Question
Potter Corporation sells office supplies to government agencies. At the beginning of the current quarter, the company reports the following selected account balances: Current quarter
Potter Corporation sells office supplies to government agencies. At the beginning of the current quarter, the company reports the following selected account balances: Current quarter account balances: Cash 10,000 Accounts Receivables 200,000 Current Payable 85,000 Potter's management has made the following budget estimates regarding operations for the current quarter: Sales (estimated) 500,000 Total cost and expenses (estimated) 400,000 (see breakdown below) Debt service payment (estimated) 145,000 Tax liability payment (estimated) 45,000 Of Potter's total costs and expenses, $30,000 is quarterly depreciation expense, and $20,000 represents the expiration of prepayments.
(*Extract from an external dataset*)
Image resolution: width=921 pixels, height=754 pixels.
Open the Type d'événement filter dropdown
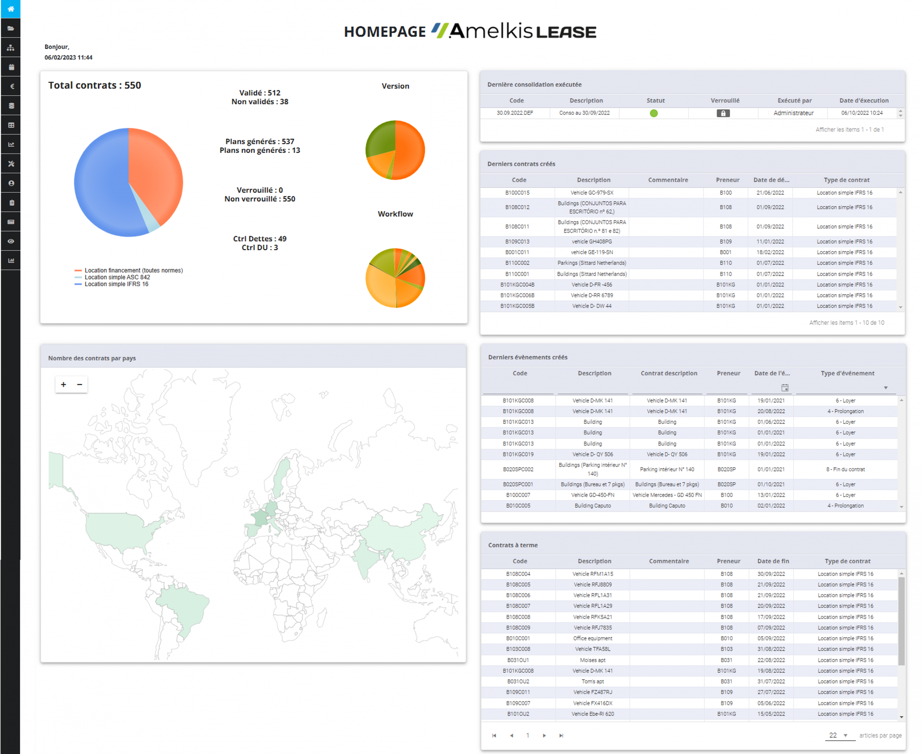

The remaining $350,000 is to be financed with current payable. The company's ending prepayments balance is expected to be the same as its beginning prepayments balance. Its ending current payable balance is expected to be $20,000 more than its beginning balance. All of Potter's sales are on account. Approximately 65 percent of its sales are collected in the quarter in which they are made. The remaining 35 percent are collected in the following quarter. Because all of the company's sales are made to government agencies, it experiences virtually no uncollectible accounts. Potter's minimum cash balance requirement is $10,000. Should the balance fall below this amount, management negotiates a short-term loan with a local bank. The company's debt ratio (liabilities / assets) is currently 80 percent.
Instructions: Prepare cash budget for the month of November, supported by schedules of cash collections on account receivable and cash payments for purchases of merchandise.